Extracto de la página>
■ ■ ■ ■

En 1859, Charles Dickens publica en treinta y una entregas la novela “Historia de dos ciudades”, una crítica social que tiene uno de los inicios más conocidos de la literatura —“Eran los mejores tiempos, eran los peores tiempos, era el siglo de la locura, era el siglo de la razón”—, en la que se recorren los momentos previos a la Revolución Francesa. El juego planteado consiste en que para explicar Londres hace falta estudiar París, y para entender París es necesario recorrer Londres. Este intercambio de roles entre ciudades puede inspirarnos y llevarnos a descubrir la verdadera Sevilla, entre rituales y tiempos extraordinarios, en alguna otra ciudad, convertida en un anverso de ella, en las antípodas complementarias donde reside su misterio.

■ ■ ■ ■

Líneas de datos>
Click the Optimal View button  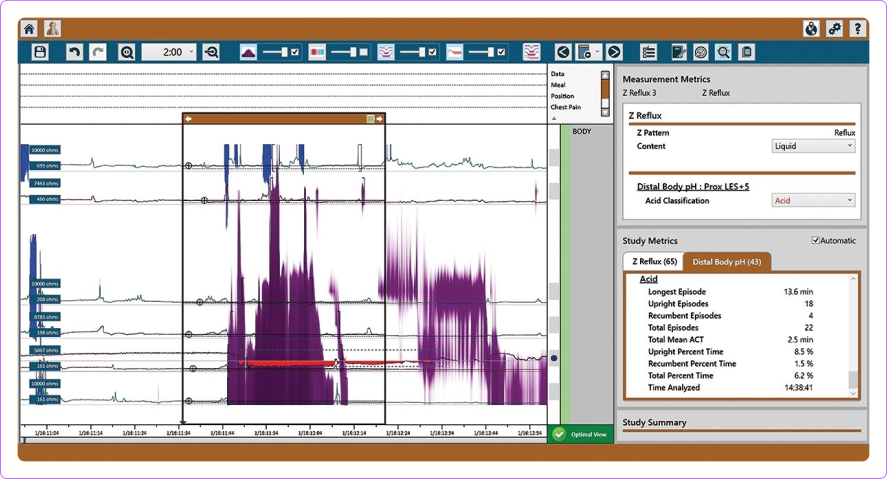pos(578,435)
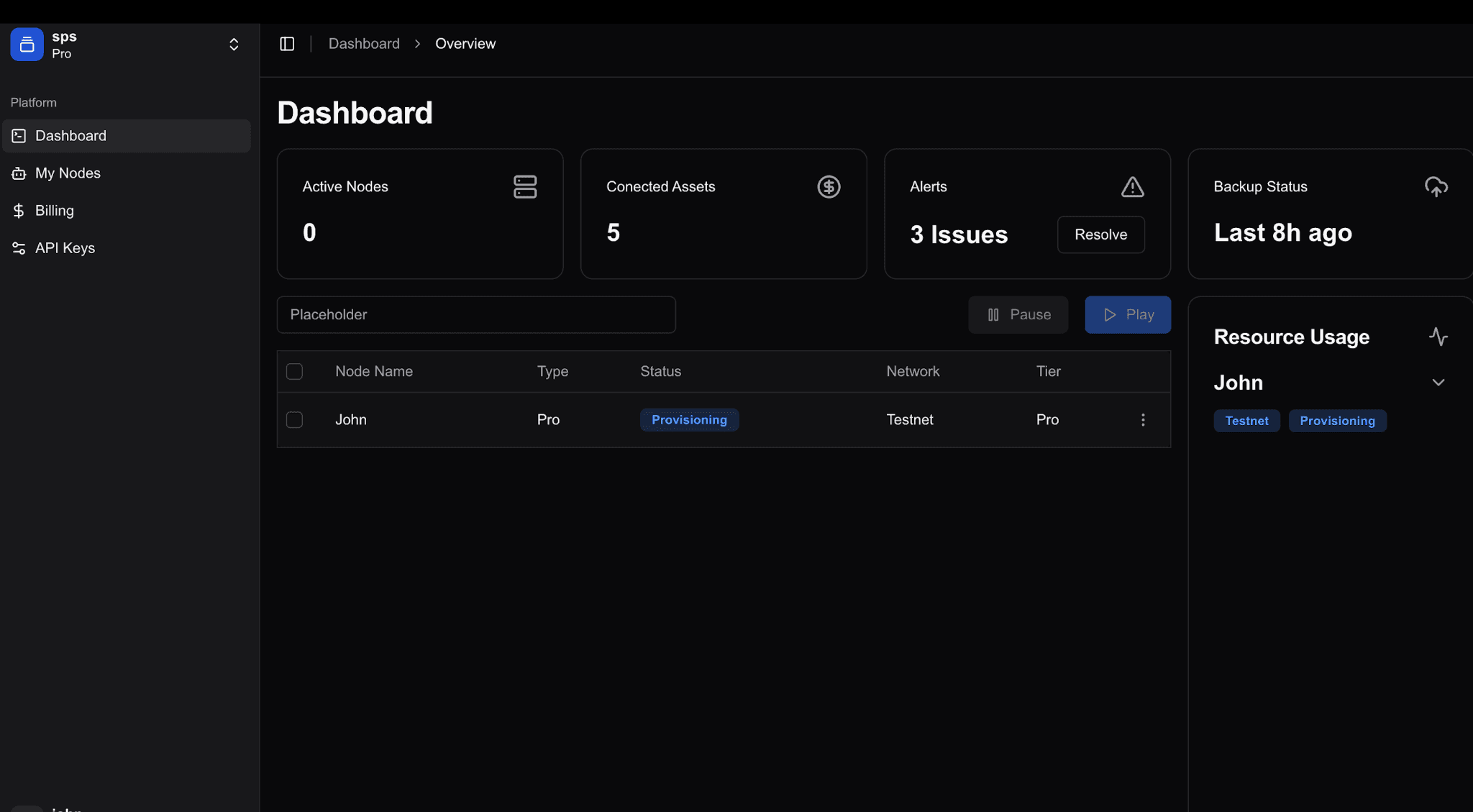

■ ■ ■ ■

Objetivos>
**1)** Por favor, transcribe sin cambios el fragmento sobre Dickens y Sevilla en la parte que abre con las palabras que contienen "En 1859, Charles" y cierra con "reside su misterio.".
**2)** Prosigue el fragmento sobre Dickens y Sevilla a partir de su última oración.

Respuestas por tarea>
**1)**
En 1859, Charles Dickens publica en treinta y una entregas la novela “Historia de dos ciudades”, una crítica social que tiene uno de los inicios más conocidos de la literatura —“Eran los mejores tiempos, eran los peores tiempos, era el siglo de la locura, era el siglo de la razón”—, en la que se recorren los momentos previos a la Revolución Francesa. El juego planteado consiste en que para explicar Londres hace falta estudiar París, y para entender París es necesario recorrer Londres. Este intercambio de roles entre ciudades puede inspirarnos y llevarnos a descubrir la verdadera Sevilla, entre rituales y tiempos extraordinarios, en alguna otra ciudad, convertida en un anverso de ella, en las antípodas complementarias donde reside su misterio.

**2)**
Buscando Sevilla en los archivos digitales de los principales museos del mundo se da con resultados nada evidentes. Objetos, cuadros y piezas varias que se alejan de la imagen prefabricada que, desde dentro, parece querer proyectarse: en las trece entradas que el MoMA de Nueva York proporciona al introducir “Sevilla” se encuentran seis fotografías de la serie realizada por el Henri Cartier-Bresson en 1933, en la que representa a niños jugando entre edificios ruinosos, una de la fotógrafa suiza Claudia Andújar con el título “Dying Donkey at the Seville Fair” [Burro moribundo en la Feria de Sevilla], fechada en 1959, dos obras de Brassaï —la primera titulada “Naked Woman of Seville”, de 1934 y 1935, de la que se desconoce su ubicación, pudiendo tratarse de uno de sus grafitis parisinos, y otra “Amour de pigeon dans le parc de Séville”, parte de su reportaje de los años 50—, dos bocetos de Santiago Calatrava del Puente del Alamillo y otra de la maqueta del proyecto para la Plaza de la Encarnación del arquitecto alemán Jürgen Mayer.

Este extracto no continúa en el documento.